Perturbative and Geometric Analysis of the Quartic Kontsevich Model

TL;DR

This paper analyzes the quartic Kontsevich model, revealing simplified structured expressions for correlation functions, exploring critical phenomena, and connecting to blobbed topological recursion, thus advancing understanding of quantum field theory toy models.

Contribution

It introduces explicit solutions for the quartic Kontsevich model's correlation functions and links them to topological recursion and critical phenomena.

Findings

Correlation functions sum to structured, simpler expressions

Connections established with blobbed topological recursion

Exact solutions enable exploration of critical phenomena

Abstract

The analogue of Kontsevich's matrix Airy function, with the cubic potential $\operatorname{Tr}\big(\Phi^3\big)$ replaced by a quartic term $\operatorname{Tr}\big(\Phi^4\big)$ with the same covariance, provides a toy model for quantum field theory in which all correlation functions can be computed exactly and explicitly.
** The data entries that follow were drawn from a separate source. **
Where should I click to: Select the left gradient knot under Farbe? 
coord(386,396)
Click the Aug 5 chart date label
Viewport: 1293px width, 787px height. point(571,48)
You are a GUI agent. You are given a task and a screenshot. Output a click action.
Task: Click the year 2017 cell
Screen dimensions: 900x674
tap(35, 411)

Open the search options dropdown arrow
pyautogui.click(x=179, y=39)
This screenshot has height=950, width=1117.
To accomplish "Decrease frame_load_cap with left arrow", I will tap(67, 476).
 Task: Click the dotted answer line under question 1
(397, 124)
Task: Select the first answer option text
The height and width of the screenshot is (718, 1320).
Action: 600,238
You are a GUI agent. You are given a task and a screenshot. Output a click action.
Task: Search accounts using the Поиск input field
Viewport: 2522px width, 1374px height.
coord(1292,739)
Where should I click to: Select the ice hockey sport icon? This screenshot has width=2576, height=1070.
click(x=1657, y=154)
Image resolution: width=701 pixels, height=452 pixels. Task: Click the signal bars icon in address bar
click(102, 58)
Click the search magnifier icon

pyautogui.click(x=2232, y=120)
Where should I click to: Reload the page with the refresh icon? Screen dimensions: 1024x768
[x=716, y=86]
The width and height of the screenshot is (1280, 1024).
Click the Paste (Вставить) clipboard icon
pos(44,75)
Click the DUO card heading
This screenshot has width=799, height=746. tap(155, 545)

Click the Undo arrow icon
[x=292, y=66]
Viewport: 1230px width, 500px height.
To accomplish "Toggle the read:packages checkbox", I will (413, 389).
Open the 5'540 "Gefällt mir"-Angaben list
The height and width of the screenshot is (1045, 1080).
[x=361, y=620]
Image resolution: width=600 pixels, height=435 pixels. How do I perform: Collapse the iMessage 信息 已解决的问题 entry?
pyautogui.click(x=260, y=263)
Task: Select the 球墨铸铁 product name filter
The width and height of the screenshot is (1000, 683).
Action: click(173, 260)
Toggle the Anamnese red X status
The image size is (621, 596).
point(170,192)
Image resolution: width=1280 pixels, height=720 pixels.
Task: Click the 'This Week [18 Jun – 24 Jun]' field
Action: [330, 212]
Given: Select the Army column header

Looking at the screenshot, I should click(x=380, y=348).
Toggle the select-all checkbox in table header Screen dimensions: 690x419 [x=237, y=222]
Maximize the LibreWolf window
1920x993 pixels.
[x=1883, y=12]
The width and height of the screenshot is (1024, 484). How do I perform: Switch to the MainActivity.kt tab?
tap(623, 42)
In this paper we show that distinguished polynomials of correlation functions, themselves given by quickly growing series of Feynman ribbon graphs, sum up to much simpler and highly structured expressions. These expressions are deeply connected with meromorphic forms conjectured to obey blobbed topological recursion. Moreover, we show how the exact solutions permit to explore critical phenomena in the quartic Kontsevich model.